Start of Document extract
On June 9, 2020, the Shreveport City Council passed an ordinance to make all workplaces smoke-free, including bars and gaming facilities.
Whether you’re a teacher, bartender, or card dealer, all employees in Shreveport will no longer be exposed to deadly secondhand smoke every second of their work shift. We are proud the City Council moved to take action on this life-saving ordinance that will protect the health of workers and help address many health equity challenges facing the Shreveport community. We thank Councilmen John Nickelson and Grayson Boucher for filing the ordinance and for Councilwoman LeVete Fuller for leading efforts to ensure all workers were protected from secondhand smoke. The ordinance passed by a vote of 5 to 2 with council members Boucher, Bowman, Flurry, Fuller, and Nickelson voting in support.
If you recall, the current Louisiana Smoke-Free Air Act, established in January 2007, prohibits smoking in most public places and workplaces, including all restaurants with or without attached bars. However, it left a gap and did not protect employees of bars and gaming facilities. The American Heart Association applauds the Shreveport City Council for joining more than two dozen cities and municipalities in Louisiana that have already enacted comprehensive smoke-free policies, including New Orleans, Baton Rouge and Lafayette.
End of Document extract
→ **Activity 1**: Please transcribe the passage on Shreveport's smoke-free ordinance word for word, starting with "Whether you’re a" and going on through "voting in support.".
→ **Activity 2**: Write the next part of the passage on Shreveport's smoke-free ordinance, picking up after its final sentence.
Start of Exercise data
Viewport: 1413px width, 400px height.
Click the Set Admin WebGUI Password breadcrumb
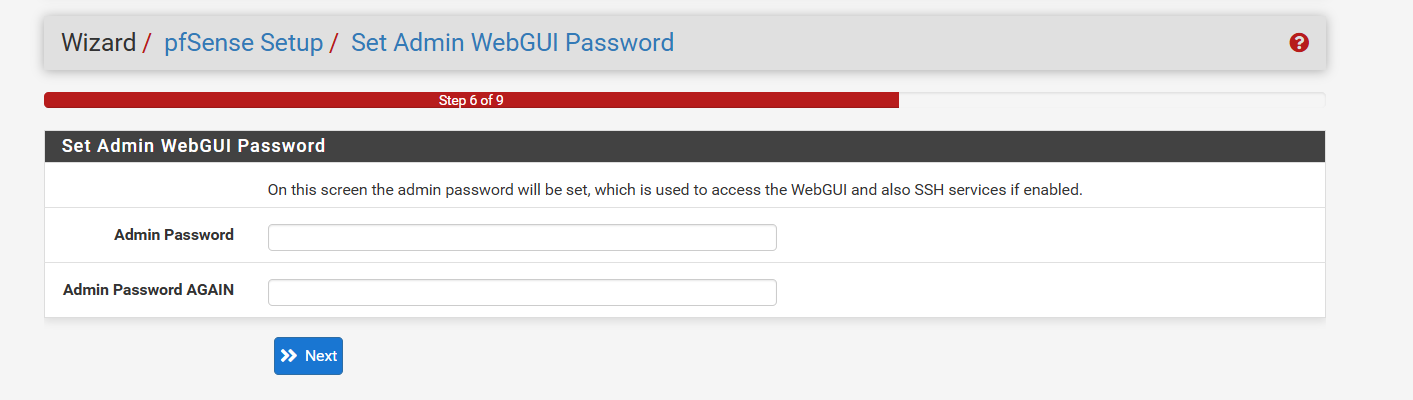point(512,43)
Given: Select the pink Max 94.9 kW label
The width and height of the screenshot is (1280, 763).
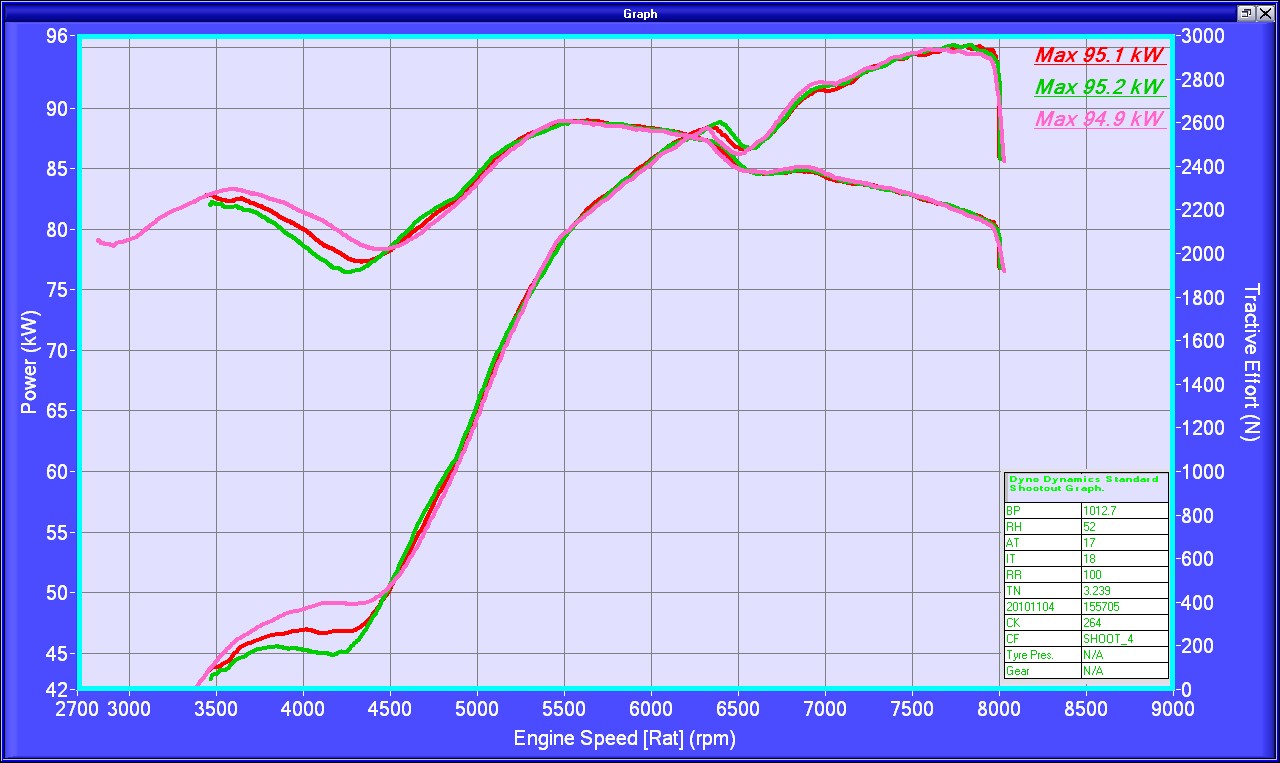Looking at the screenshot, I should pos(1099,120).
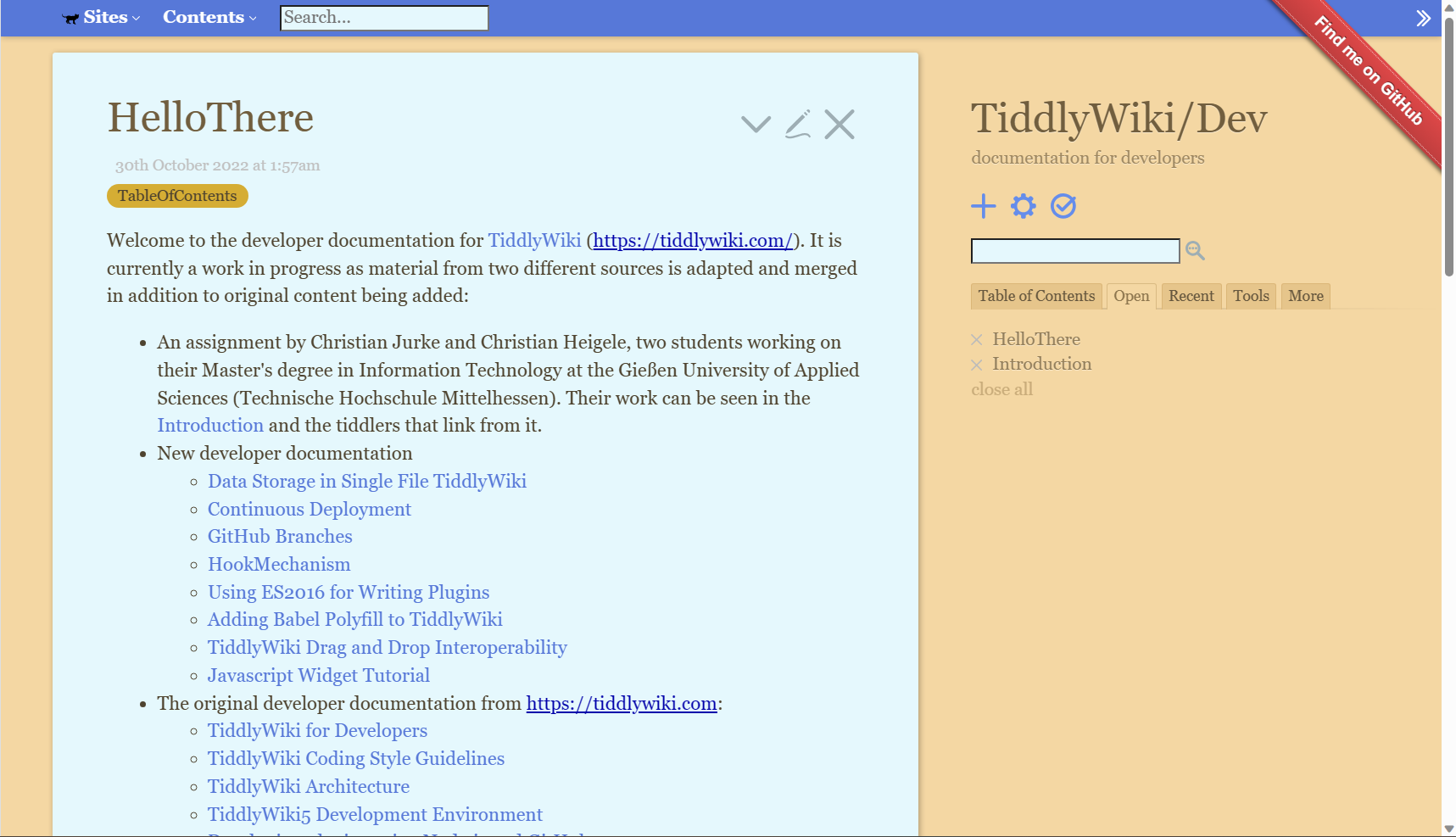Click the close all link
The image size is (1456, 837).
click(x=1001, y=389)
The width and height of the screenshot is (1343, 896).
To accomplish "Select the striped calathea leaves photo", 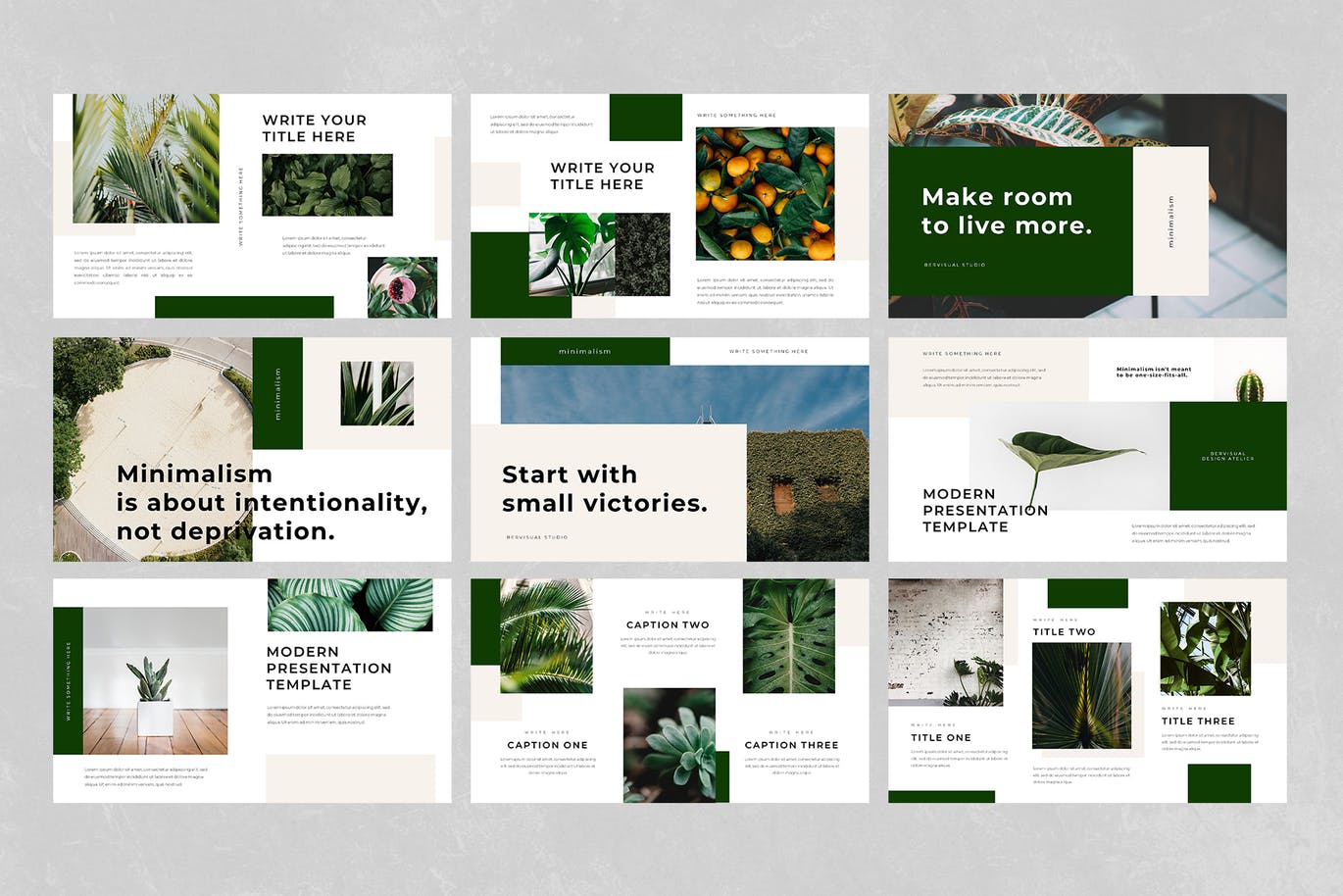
End of Exercise data
→ **Written reply 1**:
Whether you’re a teacher, bartender, or card dealer, all employees in Shreveport will no longer be exposed to deadly secondhand smoke every second of their work shift. We are proud the City Council moved to take action on this life-saving ordinance that will protect the health of workers and help address many health equity challenges facing the Shreveport community. We thank Councilmen John Nickelson and Grayson Boucher for filing the ordinance and for Councilwoman LeVete Fuller for leading efforts to ensure all workers were protected from secondhand smoke. The ordinance passed by a vote of 5 to 2 with council members Boucher, Bowman, Flurry, Fuller, and Nickelson voting in support.

→ **Written reply 2**:
This ordinance would not be possible without the help of You're the Cure advocates, who called and emailed City Council and submitted testimony to be read during the council meeting. We thank everyone who encouraged City Council to protect all workers from secondhand smoke. No one should have to choose between their health and a paycheck.
Secondhand smoke contains more than 7,000 chemicals, including hundreds that are toxic and at least 69 that cause cancer. The U.S. Surgeon General found that secondhand smoke is a proven cause of lung cancer, heart disease, stroke, serious respiratory illnesses, low birth weight and sudden infant death syndrome. The Surgeon General also found that secondhand smoke is responsible for tens of thousands of deaths in the United States each year, there is no safe level of exposure, and only smoke-free laws provide effective protection. The evidence is also clear that smoke-free laws protect health without harming business.